Ed eccoci qui, nel nuovo anno, il 2020. Che poi puoi leggere “duemila e venti”, “duemila eventi”, o se preferisci la creatività anche “il venti venti”. Come vedete non ho perso l’ironia – ho solo avuto una bella influenza – ed ora torno, come tutti i giovedì a proporvi gli eventi più curiosi ed interessanti che riguardano il nostro territorio.

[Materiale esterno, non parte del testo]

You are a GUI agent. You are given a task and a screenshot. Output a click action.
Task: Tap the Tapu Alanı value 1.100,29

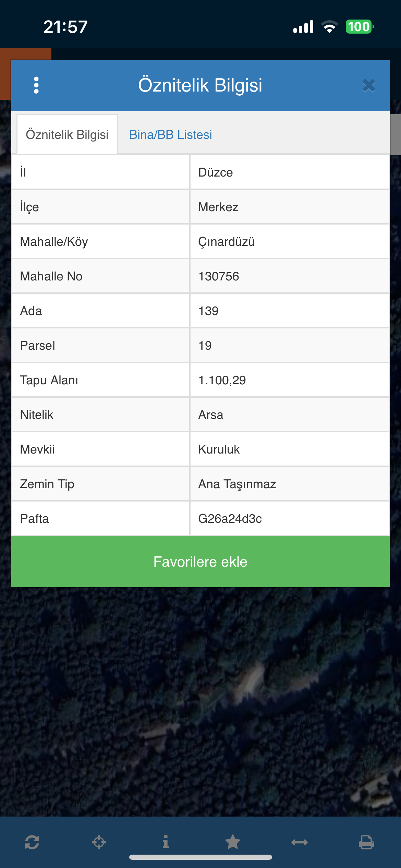click(289, 380)
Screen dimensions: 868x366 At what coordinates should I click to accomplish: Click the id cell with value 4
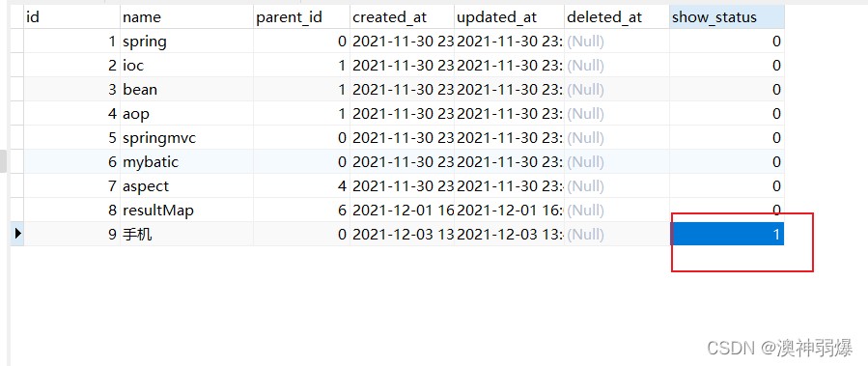[72, 114]
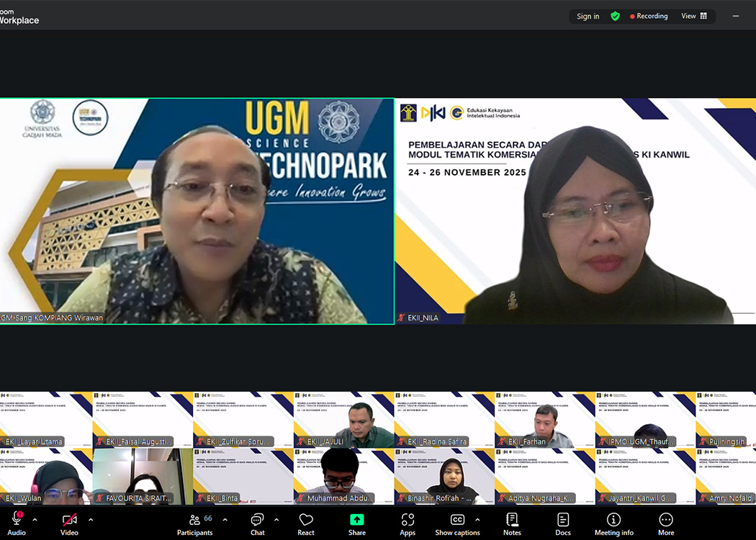
Task: Expand the Chat options arrow
Action: 276,519
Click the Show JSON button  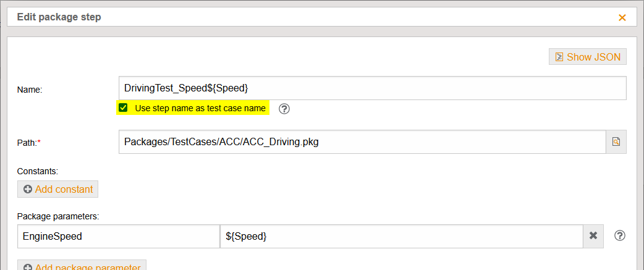(588, 57)
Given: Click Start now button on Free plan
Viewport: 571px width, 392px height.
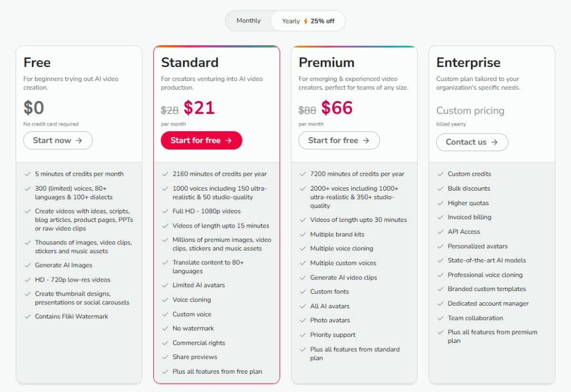Looking at the screenshot, I should [58, 141].
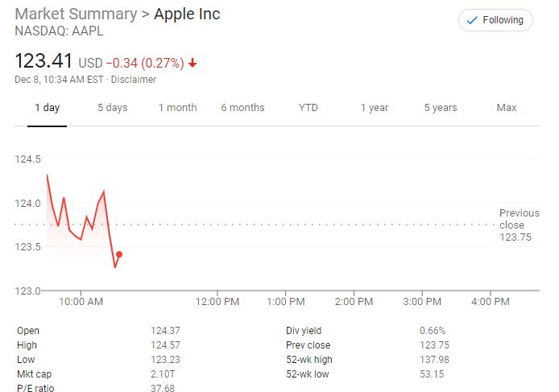Click the red down arrow price indicator
The width and height of the screenshot is (559, 392).
[x=193, y=64]
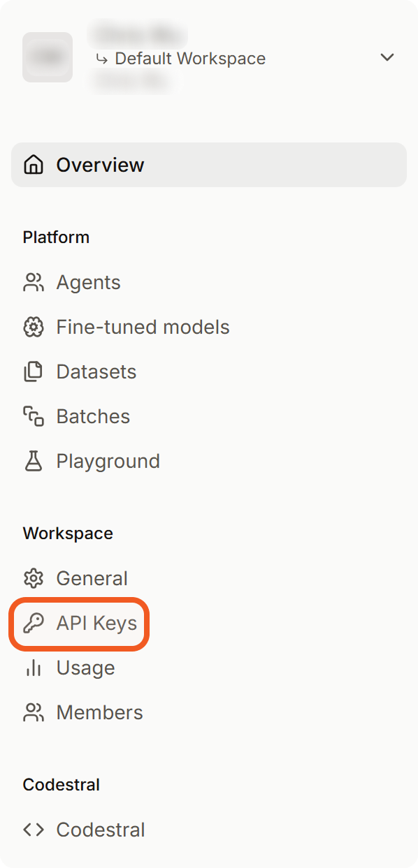The image size is (418, 868).
Task: Click the Fine-tuned models icon
Action: [33, 327]
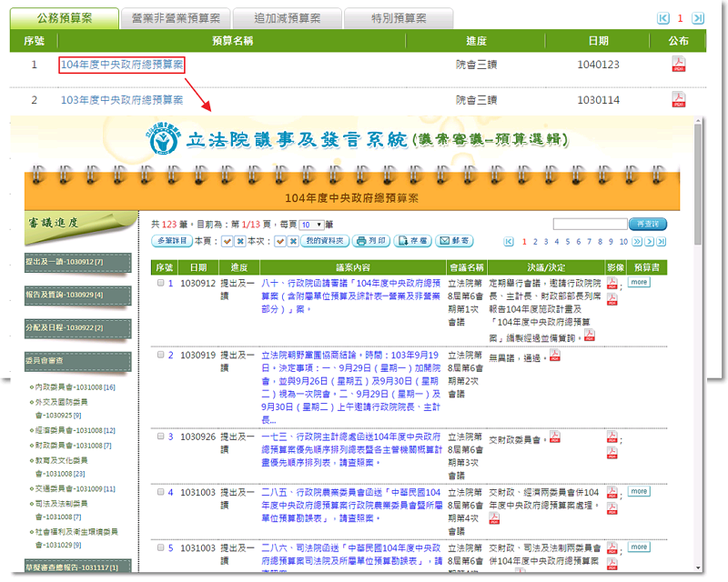The image size is (728, 582).
Task: Click the search text field beside 再查詢
Action: click(590, 224)
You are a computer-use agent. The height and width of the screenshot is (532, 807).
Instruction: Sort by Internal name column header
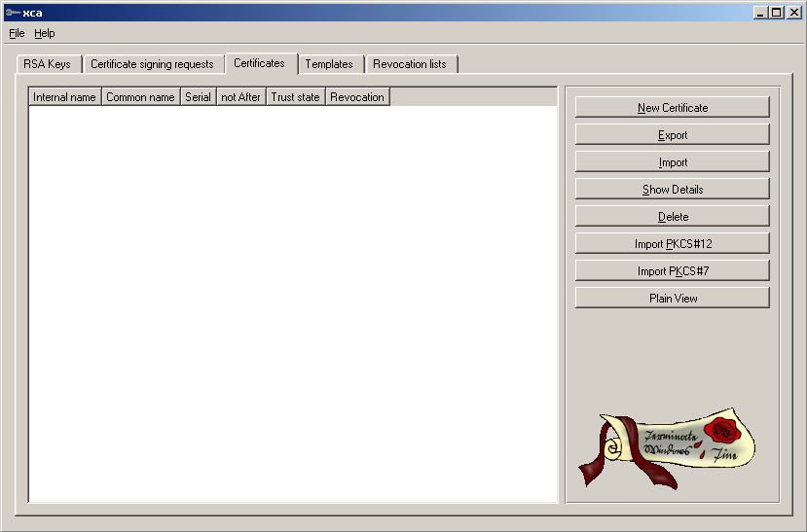coord(65,97)
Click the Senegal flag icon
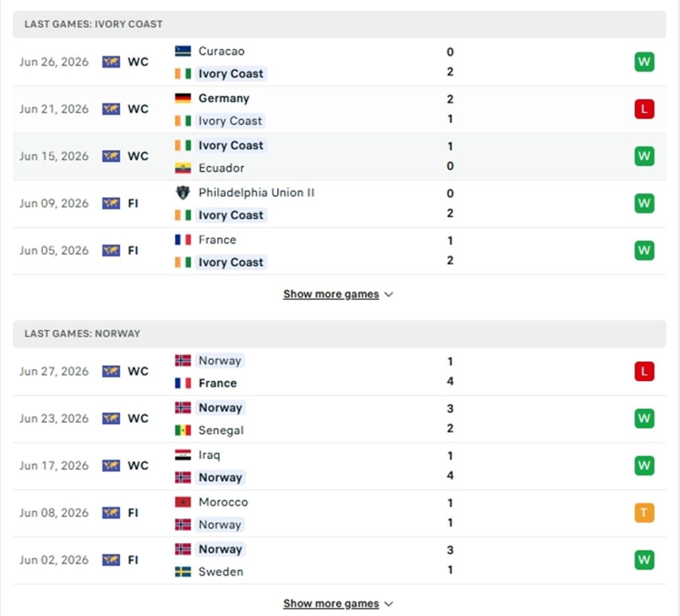 (183, 430)
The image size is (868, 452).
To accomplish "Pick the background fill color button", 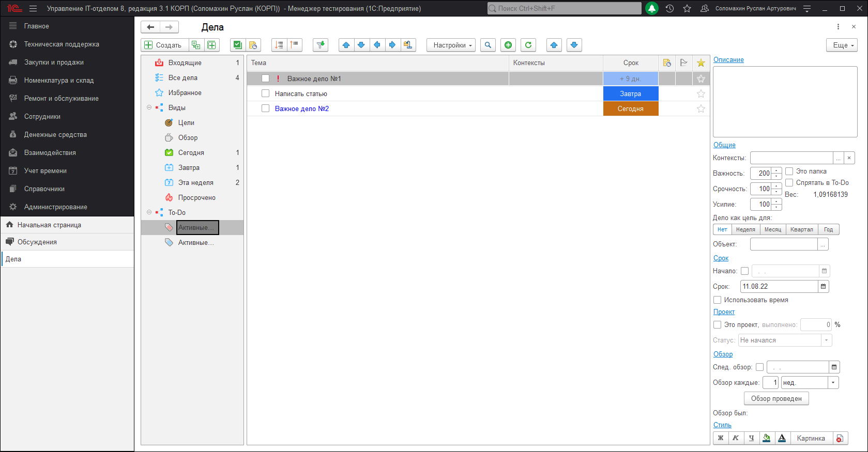I will [766, 438].
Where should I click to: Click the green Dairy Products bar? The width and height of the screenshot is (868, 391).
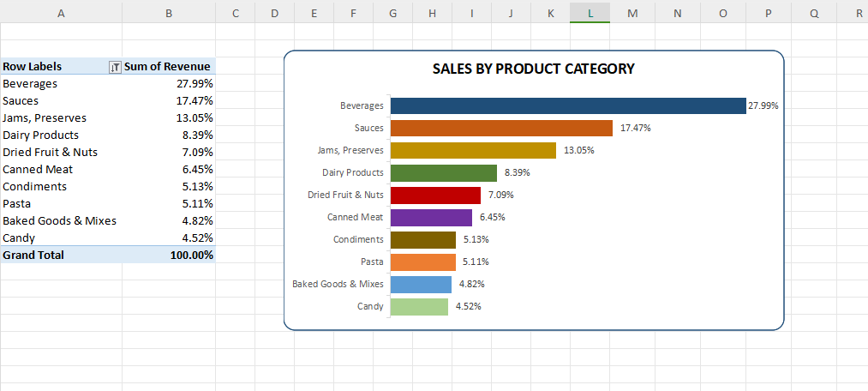443,172
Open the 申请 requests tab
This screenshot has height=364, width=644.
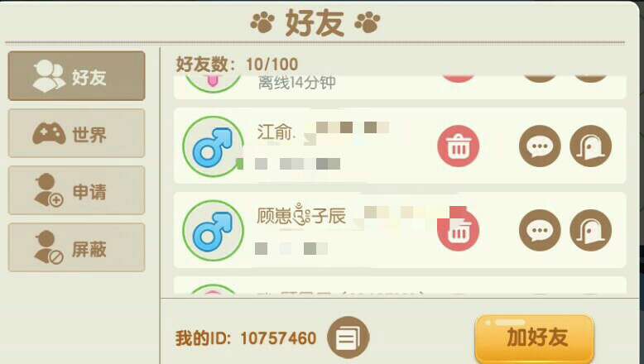(x=76, y=190)
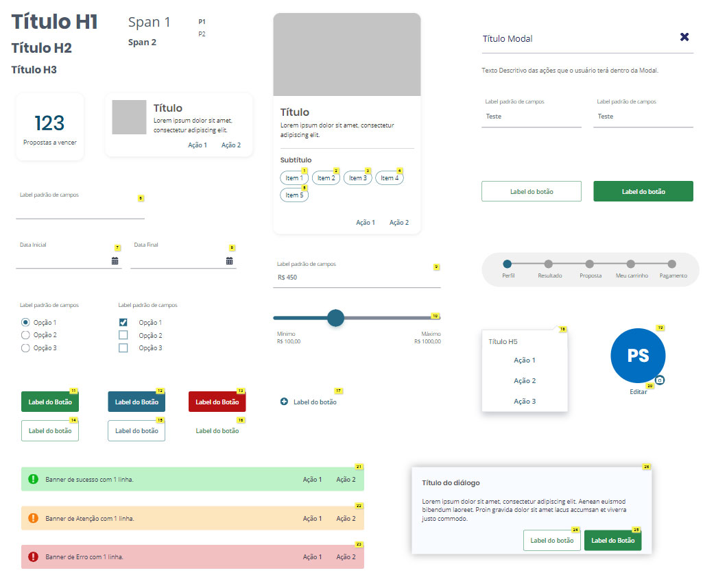Select the Opção 2 radio button
The width and height of the screenshot is (716, 588).
[x=26, y=335]
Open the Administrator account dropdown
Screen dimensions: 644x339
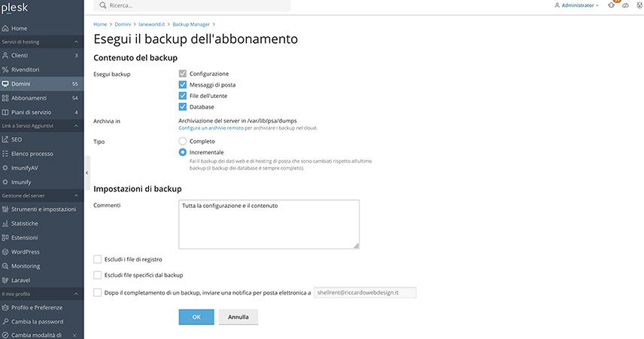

Già questa sera (giovedì) alle 20.15 all’interno dell’Auditorium San Dionigi (Piazza Martiri per la Liberazione) si terrà un nuovo incontro della catechesi del Vescovo: “Il lavoro e la festa”. Sarà il secondo di cinque incontri, in cui si parlerà appunto di “Che cosa è l’uomo e perchè te ne ricordi”. L’ingresso è libero, e l’evento è organizzato dalla Diocesi di Vigevano in collaborazione con Fondazione Piacenza e Vigevano.

Venerdì

Ricordate “La notte prima degli esami” o, per citare un altro classico musicale, “Notti magiche”? Ebbene domani (venerdì) al liceo Benedetto Cairoli si terrà “La Notte Nazione del liceo Classico”, occasione che i ragazzi attendono ogni anno con fervore e che organizzano meticolosamente, proponendosi non solo di condividere con la cittadinanza quello che è il loro percorso, ma anche di dimostrarne la bellezza e l’utilità a livello sia pratico che personale. Questo il programma previsto a Palazzo Saporiti: alle 18:30 ci sarà la cerimonia di apertura, alle 19:15 si passerà alla premiazione concorso ‘La Cetra di Demodoco’ con proiezione dei filmati vincitori, alle 20:15 si potrà ascoltare l’esibizione del coro del liceo per poi coccolarsi, alle 20.30, con un ricco buffet. Dalle 21:30 alle 23.30 si potrà partecipare a dei laboratori realizzati dagli alunni sull’eredità del mondo antico. L’evento è aperto a tutti.

Sabato

Sabato alle 10.30 nei locali della Biblioteca dei Ragazzi “G. Cordone” (via Boldrini, 1) ci sarà un nuovo appuntamento del ciclo Lettura ad alta voce del libro illustrato. Questa volta sarà il turno de

“Piccolo Elliot nella grande città” di Mike Curato, che è la storia di un’amicizia in una sfavillante New York, raccontata dal tocco raffinato e poetico delle illustrazioni di Mike Curato. Il piccolo Elliot è un elefantino a pois che vive in una grande, anzi grandissima città. La città è davvero bella, con le sue luci sfavillanti, i colori vivaci e le vetrine piene di dolcetti profumati e golosi! Ma per chi è piccino come Elliot, tutto può diventare una sfida enorme, anche comprare una delle sue tortine più amate. Ma per fortuna, grazie a un nuovo amico e a un po’ di astuzia, Elliot risolverà la situazione, e scoprirà che c’è qualcosa di ancora più dolce e prezioso. A seguire, con la sagoma che sarà consegnata a tutti i partecipanti, si potrà realizzare il ritratto del vostro migliore amico e renderlo unico con…sorpresa! La mattina, pensata per bambini dai 4 anni accompagnati con entrata libera e gratuita, terminerà con il classico aperisucco.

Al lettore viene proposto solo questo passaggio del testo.